[Stored items from a collection]
=== Section Start ===

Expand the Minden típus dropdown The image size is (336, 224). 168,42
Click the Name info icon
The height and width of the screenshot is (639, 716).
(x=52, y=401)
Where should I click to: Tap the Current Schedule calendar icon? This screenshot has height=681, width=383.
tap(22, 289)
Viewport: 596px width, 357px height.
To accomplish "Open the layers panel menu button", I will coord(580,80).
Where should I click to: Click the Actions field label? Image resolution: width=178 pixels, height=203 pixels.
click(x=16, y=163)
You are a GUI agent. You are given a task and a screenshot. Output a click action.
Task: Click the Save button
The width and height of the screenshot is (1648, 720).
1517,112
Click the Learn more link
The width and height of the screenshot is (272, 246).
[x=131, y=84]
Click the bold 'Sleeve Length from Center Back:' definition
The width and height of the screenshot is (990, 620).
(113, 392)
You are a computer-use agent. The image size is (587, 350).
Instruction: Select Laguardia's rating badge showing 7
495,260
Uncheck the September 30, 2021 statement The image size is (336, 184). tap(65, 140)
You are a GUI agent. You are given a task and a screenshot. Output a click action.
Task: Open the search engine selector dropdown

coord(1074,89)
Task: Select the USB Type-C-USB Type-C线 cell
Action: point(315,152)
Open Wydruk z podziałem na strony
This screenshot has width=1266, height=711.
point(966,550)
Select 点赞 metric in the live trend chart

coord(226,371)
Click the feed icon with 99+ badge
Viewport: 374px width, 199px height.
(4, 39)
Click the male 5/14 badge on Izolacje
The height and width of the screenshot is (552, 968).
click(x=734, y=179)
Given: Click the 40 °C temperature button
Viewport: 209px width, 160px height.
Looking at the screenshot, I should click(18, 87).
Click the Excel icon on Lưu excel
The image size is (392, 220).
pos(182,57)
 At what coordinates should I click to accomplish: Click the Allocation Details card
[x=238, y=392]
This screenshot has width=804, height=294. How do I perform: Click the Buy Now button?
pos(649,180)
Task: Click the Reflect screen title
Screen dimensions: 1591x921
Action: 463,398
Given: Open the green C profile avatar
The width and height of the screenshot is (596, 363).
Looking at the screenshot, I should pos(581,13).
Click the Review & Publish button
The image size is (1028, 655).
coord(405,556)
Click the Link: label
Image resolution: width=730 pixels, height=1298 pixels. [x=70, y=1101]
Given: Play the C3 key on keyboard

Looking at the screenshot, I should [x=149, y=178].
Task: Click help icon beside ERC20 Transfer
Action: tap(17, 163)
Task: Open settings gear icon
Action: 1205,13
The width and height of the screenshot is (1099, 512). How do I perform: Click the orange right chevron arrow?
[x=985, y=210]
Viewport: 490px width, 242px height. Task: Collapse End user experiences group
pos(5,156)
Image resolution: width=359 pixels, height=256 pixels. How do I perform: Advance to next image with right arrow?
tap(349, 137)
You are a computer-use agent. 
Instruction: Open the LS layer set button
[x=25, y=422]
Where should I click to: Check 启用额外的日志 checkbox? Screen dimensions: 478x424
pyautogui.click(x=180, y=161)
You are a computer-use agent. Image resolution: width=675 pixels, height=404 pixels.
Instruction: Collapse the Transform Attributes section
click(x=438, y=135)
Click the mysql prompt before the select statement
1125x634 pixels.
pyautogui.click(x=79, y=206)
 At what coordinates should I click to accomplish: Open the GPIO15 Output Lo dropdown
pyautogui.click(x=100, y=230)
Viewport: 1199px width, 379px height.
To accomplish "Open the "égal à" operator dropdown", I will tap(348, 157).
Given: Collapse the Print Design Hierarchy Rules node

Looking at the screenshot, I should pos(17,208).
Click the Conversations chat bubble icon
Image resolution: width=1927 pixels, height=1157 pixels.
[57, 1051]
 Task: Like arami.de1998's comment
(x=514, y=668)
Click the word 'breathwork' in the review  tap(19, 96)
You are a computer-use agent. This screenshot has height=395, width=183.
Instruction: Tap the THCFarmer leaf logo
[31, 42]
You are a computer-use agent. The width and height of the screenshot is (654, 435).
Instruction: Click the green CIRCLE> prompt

=== Section End ===

• [Task description]: Quote every entry exactly.

• [Expected answer]:
Expand the Minden típus dropdown The image size is (336, 224). 168,42
Click the Name info icon
The height and width of the screenshot is (639, 716).
(x=52, y=401)
Where should I click to: Tap the Current Schedule calendar icon? This screenshot has height=681, width=383.
tap(22, 289)
Viewport: 596px width, 357px height.
To accomplish "Open the layers panel menu button", I will coord(580,80).
Where should I click to: Click the Actions field label? Image resolution: width=178 pixels, height=203 pixels.
click(x=16, y=163)
You are a GUI agent. You are given a task and a screenshot. Output a click action.
Task: Click the Save button
The width and height of the screenshot is (1648, 720).
1517,112
Click the Learn more link
The width and height of the screenshot is (272, 246).
[x=131, y=84]
Click the bold 'Sleeve Length from Center Back:' definition
The width and height of the screenshot is (990, 620).
(113, 392)
You are a computer-use agent. The image size is (587, 350).
Instruction: Select Laguardia's rating badge showing 7
495,260
Uncheck the September 30, 2021 statement The image size is (336, 184). tap(65, 140)
You are a GUI agent. You are given a task and a screenshot. Output a click action.
Task: Open the search engine selector dropdown

coord(1074,89)
Task: Select the USB Type-C-USB Type-C线 cell
Action: point(315,152)
Open Wydruk z podziałem na strony
This screenshot has width=1266, height=711.
point(966,550)
Select 点赞 metric in the live trend chart

coord(226,371)
Click the feed icon with 99+ badge
Viewport: 374px width, 199px height.
(4, 39)
Click the male 5/14 badge on Izolacje
The height and width of the screenshot is (552, 968).
click(x=734, y=179)
Given: Click the 40 °C temperature button
Viewport: 209px width, 160px height.
Looking at the screenshot, I should click(18, 87).
Click the Excel icon on Lưu excel
The image size is (392, 220).
pos(182,57)
 At what coordinates should I click to accomplish: Click the Allocation Details card
[x=238, y=392]
This screenshot has width=804, height=294. How do I perform: Click the Buy Now button?
pos(649,180)
Task: Click the Reflect screen title
Screen dimensions: 1591x921
Action: 463,398
Given: Open the green C profile avatar
The width and height of the screenshot is (596, 363).
Looking at the screenshot, I should pos(581,13).
Click the Review & Publish button
The image size is (1028, 655).
coord(405,556)
Click the Link: label
Image resolution: width=730 pixels, height=1298 pixels. [x=70, y=1101]
Given: Play the C3 key on keyboard

Looking at the screenshot, I should [x=149, y=178].
Task: Click help icon beside ERC20 Transfer
Action: tap(17, 163)
Task: Open settings gear icon
Action: 1205,13
The width and height of the screenshot is (1099, 512). How do I perform: Click the orange right chevron arrow?
[x=985, y=210]
Viewport: 490px width, 242px height. Task: Collapse End user experiences group
pos(5,156)
Image resolution: width=359 pixels, height=256 pixels. How do I perform: Advance to next image with right arrow?
tap(349, 137)
You are a computer-use agent. 
Instruction: Open the LS layer set button
[x=25, y=422]
Where should I click to: Check 启用额外的日志 checkbox? Screen dimensions: 478x424
pyautogui.click(x=180, y=161)
You are a computer-use agent. Image resolution: width=675 pixels, height=404 pixels.
Instruction: Collapse the Transform Attributes section
click(x=438, y=135)
Click the mysql prompt before the select statement
1125x634 pixels.
pyautogui.click(x=79, y=206)
 At what coordinates should I click to accomplish: Open the GPIO15 Output Lo dropdown
pyautogui.click(x=100, y=230)
Viewport: 1199px width, 379px height.
To accomplish "Open the "égal à" operator dropdown", I will tap(348, 157).
Given: Collapse the Print Design Hierarchy Rules node

Looking at the screenshot, I should pos(17,208).
Click the Conversations chat bubble icon
Image resolution: width=1927 pixels, height=1157 pixels.
[57, 1051]
 Task: Like arami.de1998's comment
(x=514, y=668)
Click the word 'breathwork' in the review  tap(19, 96)
You are a computer-use agent. This screenshot has height=395, width=183.
Instruction: Tap the THCFarmer leaf logo
[31, 42]
You are a computer-use agent. The width and height of the screenshot is (654, 435).
Instruction: Click the green CIRCLE> prompt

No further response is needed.